А кто, кроме Выробека, знал про встречу? Лена? Ведь она должна была привести того товарища. Как же узнал Выробек? Выходит, что за все годы конспирации кое-кто не усвоил даже элементарных правил осторожности. Надо бы рассказать эту историю Вальчаку, он в таких делах разбирается, да и его арест на том неудачном молодежном собрании тоже весьма подозрителен.
Его охватывают противоречивые чувства. Холодок возле сердца — слишком много провалов. Необходимо еще раз все пересмотреть, особенно теперь, когда партия распущена. И создавать ее заново, проверяя каждый кирпичик, не треснул ли он изнутри… И вот волна теплого чувства, разглаживаются морщины на лбу, и на губах появляется улыбка: как хорошо, что он снова встретился с Вальчаком.
Познакомились они в Белостоке, после большого раздутого молодежного процесса, на котором он в первый раз крикнул: «Комедия окончена!» В тюрьме им, тогда еще желторотым юнцам, сообщили: Вальчак здесь, сидит в двенадцатой. Кальве, разумеется, о Вальчаке уже слыхал, но в их группе нашлись люди, которым надо было о нем рассказать. Итак, знаменитый люблинский процесс на заре буржуазного независимого государства. Рабочая милиция, которая так напугала пепеэсовских министров Пилсудского. Всевозможные ухищрения властей, чтобы как-нибудь избавиться от начальника этой милиции, а потом потихоньку ее разоружить. Не вышло! И наконец, открытая борьба со строптивым люблинским слесарем, который в свое время действительно поверил в «народность и справедливость» Речи Посполитой, но потом не позволил себя обмануть пышными фразами, не соблазнился министерской карьерой, которую ему предлагали много раз, уперся и остался с люблинскими рабочими. Тогда пустили в ход провокацию, его судили, вынесли приговор, а через несколько месяцев снова привлекли к суду, предъявив сразу два обвинения.

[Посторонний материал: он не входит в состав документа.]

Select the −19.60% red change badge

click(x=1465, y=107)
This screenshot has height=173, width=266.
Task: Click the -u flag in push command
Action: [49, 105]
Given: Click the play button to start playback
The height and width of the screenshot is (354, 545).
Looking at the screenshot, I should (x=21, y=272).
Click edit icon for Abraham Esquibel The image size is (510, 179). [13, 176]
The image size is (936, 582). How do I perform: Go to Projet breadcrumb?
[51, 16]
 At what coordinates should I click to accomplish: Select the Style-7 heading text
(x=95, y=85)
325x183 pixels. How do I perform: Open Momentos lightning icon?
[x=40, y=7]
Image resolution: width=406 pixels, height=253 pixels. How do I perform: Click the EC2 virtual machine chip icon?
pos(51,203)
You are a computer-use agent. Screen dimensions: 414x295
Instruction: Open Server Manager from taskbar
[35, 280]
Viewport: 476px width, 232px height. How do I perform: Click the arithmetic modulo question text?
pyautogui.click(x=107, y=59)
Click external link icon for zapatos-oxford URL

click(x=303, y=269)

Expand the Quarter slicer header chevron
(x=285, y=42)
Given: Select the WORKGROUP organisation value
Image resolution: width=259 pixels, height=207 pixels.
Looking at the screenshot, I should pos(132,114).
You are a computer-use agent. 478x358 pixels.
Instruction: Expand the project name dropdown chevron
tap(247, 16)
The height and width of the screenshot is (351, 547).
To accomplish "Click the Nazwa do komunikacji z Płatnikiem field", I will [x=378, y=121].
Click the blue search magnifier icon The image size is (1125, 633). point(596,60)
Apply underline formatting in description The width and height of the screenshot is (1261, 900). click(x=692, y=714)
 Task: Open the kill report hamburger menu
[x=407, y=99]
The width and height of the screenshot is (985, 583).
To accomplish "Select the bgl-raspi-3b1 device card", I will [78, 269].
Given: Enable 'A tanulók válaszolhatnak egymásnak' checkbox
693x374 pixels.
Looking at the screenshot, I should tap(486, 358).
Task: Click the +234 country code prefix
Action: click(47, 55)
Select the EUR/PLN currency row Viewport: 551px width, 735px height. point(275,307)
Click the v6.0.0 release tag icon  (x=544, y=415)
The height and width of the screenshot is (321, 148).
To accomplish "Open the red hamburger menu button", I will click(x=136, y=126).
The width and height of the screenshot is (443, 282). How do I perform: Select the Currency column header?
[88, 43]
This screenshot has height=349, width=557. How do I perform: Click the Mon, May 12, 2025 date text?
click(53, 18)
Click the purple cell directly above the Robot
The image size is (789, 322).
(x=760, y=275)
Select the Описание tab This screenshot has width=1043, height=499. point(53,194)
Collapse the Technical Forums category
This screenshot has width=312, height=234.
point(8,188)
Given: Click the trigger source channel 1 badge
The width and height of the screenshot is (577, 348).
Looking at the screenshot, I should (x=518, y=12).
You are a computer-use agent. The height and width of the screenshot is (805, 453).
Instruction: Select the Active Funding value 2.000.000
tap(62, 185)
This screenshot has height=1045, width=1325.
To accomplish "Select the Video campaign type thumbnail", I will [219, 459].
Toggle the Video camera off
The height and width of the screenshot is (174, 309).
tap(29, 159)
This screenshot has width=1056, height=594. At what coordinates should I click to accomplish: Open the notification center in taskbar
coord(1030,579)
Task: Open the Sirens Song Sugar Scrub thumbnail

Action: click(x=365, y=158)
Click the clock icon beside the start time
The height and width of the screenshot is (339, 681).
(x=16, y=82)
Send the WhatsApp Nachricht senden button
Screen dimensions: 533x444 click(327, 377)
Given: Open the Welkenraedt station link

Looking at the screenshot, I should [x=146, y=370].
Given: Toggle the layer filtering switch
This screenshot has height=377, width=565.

Пресловутая послеверсальская справедливость: по одному и тому же сфабрикованному обвинению его дважды судили и дважды осудили. А во время второго следствия было предъявлено еще одно обвинение — в принадлежности к партии. Шесть лет по первому делу, четыре года по второму. И не общий приговор — шесть лет, а по совокупности — десять. Десять первых лет существования Польши, за которую так боролся этот непокорный, упрямый слесарь, он отсидел в тюрьме.
Польша, за которую боролся Вальчак… Ведь он был даже в легионах Пилсудского. Воевал с царизмом где-то на волынских равнинах, а когда приказано было присягнуть другому императору, ушел. А тот, другой, устроил ему настоящее боевое крещение. Фельдполиция схватила Вальчака, когда он раздавал листовки, и его зверски избили.
И вот за это прошлое, которого иным хватило на то, чтобы в течение двадцати лет жить в почете, обрастать жирком и по спинам более слабых взбираться в гору, — вот за это-то прошлое пепеэсовские экс- товарищи с яростной злобой сводили с ним счеты с помощью кулаков дефензивы [31], приговорами и не предусмотренными никакими уставами издевательствами в тюрьмах.
Сколько лет удалось Вальчаку прожить нормально в этой любимой Польше Войтеков-Малиновских [32] и Костеков-Бернацких [33]? Нормально — это значит с фальшивыми документами, скрываясь от дворников, стараясь днем не показываться на улице и не задерживаться в одном городе больше двух месяцев. В двадцать девятом году он вышел из тюрьмы, а в тридцать втором, кажется, произошел уже тот провал? Нет, пожалуй, в тридцать третьем.
И снова процесс без всяких доказательств. Десять лет! Шесть годиков прошло. Двадцать лет существовало польское государство, из них Влодек Вальчак шестнадцать просидел в тюрьме.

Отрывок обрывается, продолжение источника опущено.